Никитин тоже знает толк в драгоценностях, не зря он полгода провел у самых истоков «производства» бриллиантов, в районе алмазных копей Райчуру. По его записям мы можем проследить путь драгоценного камня в сокровищницу султана. Из разных краев к столице везут воины вьюки с награбленными сапфирами, рубинами и алмазами. Великий везир скупает добычу (26). Слова Афанасия Никитина- о богатстве «бояр и князей» бахманидского султана и бедности сельского люда невольно напоминают написанные в те же годы стихи друга Алишера Навои Абдур-рахмана Джами, обращенные к власть имущим:
«Твоего сокола сокольничьи, изловчившись,
Кормят цыплятами, отнятыми у нищих старух.
Твой конь всякий день
Ест солому и ячмень из торбы бедняков, сбирающих
колосья.
Уши твоих рабынь украшены золотом,
Которое собрали нищие твоего города, моля
о подаянии» 10.
Десять дней провел Никитин в ставке шаха Персии. С караваном ли пришел сюда путешественник или отделился от него в Тебризе, султанские соглядатаи заметили русского купца в шахском лагере. И когда Никитин добрался до трабзонского порта, чтобы покинуть пределы Османской империи, его задержали, ища каких-либо документов, связывавших его с Узуном Хасаном. Так что хотел этого Афанасий Никитин или нет, он оказался вовлеченным в круг внешнеполитических дел.

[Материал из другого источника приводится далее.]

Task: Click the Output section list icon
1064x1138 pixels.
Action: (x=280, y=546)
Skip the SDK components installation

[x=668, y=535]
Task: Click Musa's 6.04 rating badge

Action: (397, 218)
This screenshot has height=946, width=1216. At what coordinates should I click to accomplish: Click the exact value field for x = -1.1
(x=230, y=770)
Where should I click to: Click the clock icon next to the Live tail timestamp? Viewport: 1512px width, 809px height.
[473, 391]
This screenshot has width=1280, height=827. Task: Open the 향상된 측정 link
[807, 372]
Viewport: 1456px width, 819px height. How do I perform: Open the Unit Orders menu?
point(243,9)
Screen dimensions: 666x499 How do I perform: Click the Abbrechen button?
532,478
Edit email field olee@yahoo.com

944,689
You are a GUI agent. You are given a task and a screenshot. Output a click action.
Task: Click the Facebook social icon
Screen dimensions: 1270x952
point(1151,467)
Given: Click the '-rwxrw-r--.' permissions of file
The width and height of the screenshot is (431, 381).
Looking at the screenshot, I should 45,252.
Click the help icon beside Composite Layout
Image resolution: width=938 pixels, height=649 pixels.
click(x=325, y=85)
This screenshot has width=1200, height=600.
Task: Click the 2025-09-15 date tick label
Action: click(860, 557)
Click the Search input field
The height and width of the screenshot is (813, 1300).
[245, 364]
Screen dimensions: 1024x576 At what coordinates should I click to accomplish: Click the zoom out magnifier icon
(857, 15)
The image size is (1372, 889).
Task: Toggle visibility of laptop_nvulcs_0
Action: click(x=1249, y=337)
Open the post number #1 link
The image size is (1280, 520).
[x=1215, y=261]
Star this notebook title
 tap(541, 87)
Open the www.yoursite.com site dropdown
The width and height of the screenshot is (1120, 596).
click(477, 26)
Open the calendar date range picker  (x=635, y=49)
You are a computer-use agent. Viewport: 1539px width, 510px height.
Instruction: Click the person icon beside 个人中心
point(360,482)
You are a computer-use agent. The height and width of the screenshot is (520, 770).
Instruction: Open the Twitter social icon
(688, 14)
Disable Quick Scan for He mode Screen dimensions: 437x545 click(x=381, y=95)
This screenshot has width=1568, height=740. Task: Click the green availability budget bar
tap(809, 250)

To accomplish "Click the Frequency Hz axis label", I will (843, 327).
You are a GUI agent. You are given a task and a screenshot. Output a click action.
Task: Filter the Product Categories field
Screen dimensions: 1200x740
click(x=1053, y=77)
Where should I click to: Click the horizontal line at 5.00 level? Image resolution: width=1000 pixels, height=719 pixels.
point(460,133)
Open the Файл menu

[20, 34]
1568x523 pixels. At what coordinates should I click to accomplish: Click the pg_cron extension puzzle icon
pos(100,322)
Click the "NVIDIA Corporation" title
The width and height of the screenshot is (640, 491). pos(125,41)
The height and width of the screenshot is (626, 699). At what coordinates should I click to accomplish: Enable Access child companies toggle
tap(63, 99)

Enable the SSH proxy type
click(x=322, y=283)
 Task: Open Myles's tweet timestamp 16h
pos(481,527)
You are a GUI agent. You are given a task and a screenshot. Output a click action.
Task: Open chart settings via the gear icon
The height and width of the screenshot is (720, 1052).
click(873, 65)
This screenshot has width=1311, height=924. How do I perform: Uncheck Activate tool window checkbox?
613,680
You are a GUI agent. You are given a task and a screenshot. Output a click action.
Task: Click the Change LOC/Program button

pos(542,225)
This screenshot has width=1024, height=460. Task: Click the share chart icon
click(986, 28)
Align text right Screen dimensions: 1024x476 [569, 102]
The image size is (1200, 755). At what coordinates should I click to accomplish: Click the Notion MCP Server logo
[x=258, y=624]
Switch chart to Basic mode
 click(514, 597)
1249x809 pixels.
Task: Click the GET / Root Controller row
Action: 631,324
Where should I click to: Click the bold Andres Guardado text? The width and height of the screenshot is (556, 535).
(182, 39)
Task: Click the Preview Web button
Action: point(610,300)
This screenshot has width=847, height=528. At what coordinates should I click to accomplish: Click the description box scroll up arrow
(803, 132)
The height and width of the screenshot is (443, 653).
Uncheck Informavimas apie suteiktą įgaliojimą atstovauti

Многое переменилось с тех пор, как Афанасий Никитин в первый раз побывал в Персии. После успешного для Узуна Хасана окончания войн против Джеханшаха и Абу Сайда открылись военные действия против турецкого султана Мухаммеда II. В этой войне Узун Хасан выступал союзником Венеции и караманских беев, владения которых занимали юго-восточную часть Малой Азии. Население Карамана (или Килйкии, как называли тогда эту область) восстало против султанского наместника. Турецкий великий везир Рум Мехмед-паша был разбит восставшими и отступил. Мухаммед II назначил на его место Исхак-пашу и направил его в Караман. Это было в 1470 г., когда Никитин еще находился в Персии. Османские войска заняли главный город Карамана — Леренде. Караманские правители Пир Ахмед-бей и его брат Касим-бей обратились за помощью к Узуну Хасану. Готовясь к решительному столкновению с Османской империей, Узун Хасан направил послов в Венецию, на Родос и Кипр, а в Караман послал отряд под начальством Зейнель-бея.